Sunday, June 21, 2009

Make use of the descriptive Meta tags

A page's description meta tag gives Google and other search engines a summary of what the page is
about. Whereas a page's title may be a few words or a phrase, a page's description meta tag might
be a sentence or two or a short paragraph. Google Webmaster Tools provides a handy content
analysis section that'll tell you about any description meta tags that are either too short, long, or
duplicated too many times (the same information is also shown for title tags). Like the title tag,
the description meta tag is placed within the head tag of your HTML document.
Description meta tags are important because Google might use them as snippets for your pages.
Note that we say "might" because Google may choose to use a relevant section of your page's visible
text if it does a good job of matching up with a user's query. Alternatively, Google might use your site's
description in the Open Directory Project if your site is listed there (learn how to prevent search
engines from displaying ODP data).
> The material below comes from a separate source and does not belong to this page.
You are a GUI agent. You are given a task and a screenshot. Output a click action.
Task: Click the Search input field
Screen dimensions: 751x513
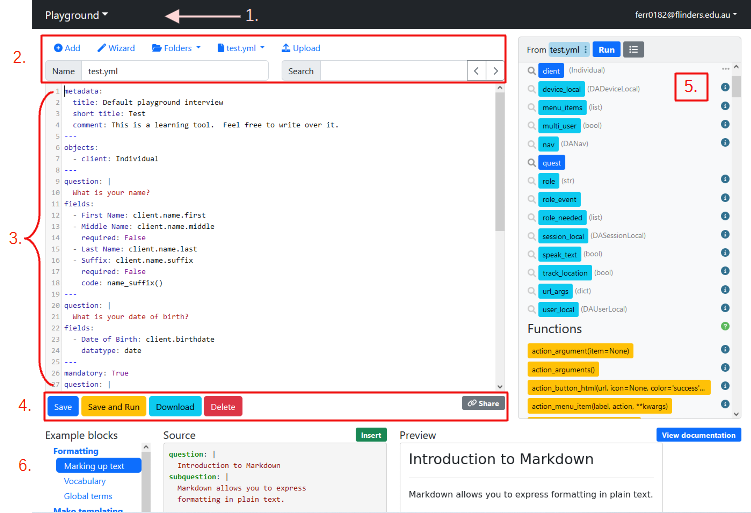(393, 71)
Adding description meta tags to each of your pages is always a
good practice in case Google cannot find a good selection of text to use in the snippet. The
Webmaster Central Blog has an informative post on improving snippets with better description meta
tags.
Words in the snippet are bolded when they appear in the user's query. This gives the user clues about
whether the content on the page matches with what he or she is looking for. Below is another
example, this time showing a snippet from a description meta tag on a deeper page (which ideally has
its own unique description meta tag) containing an article.

Snippets appear under a page's title and above a page's URL in a search result.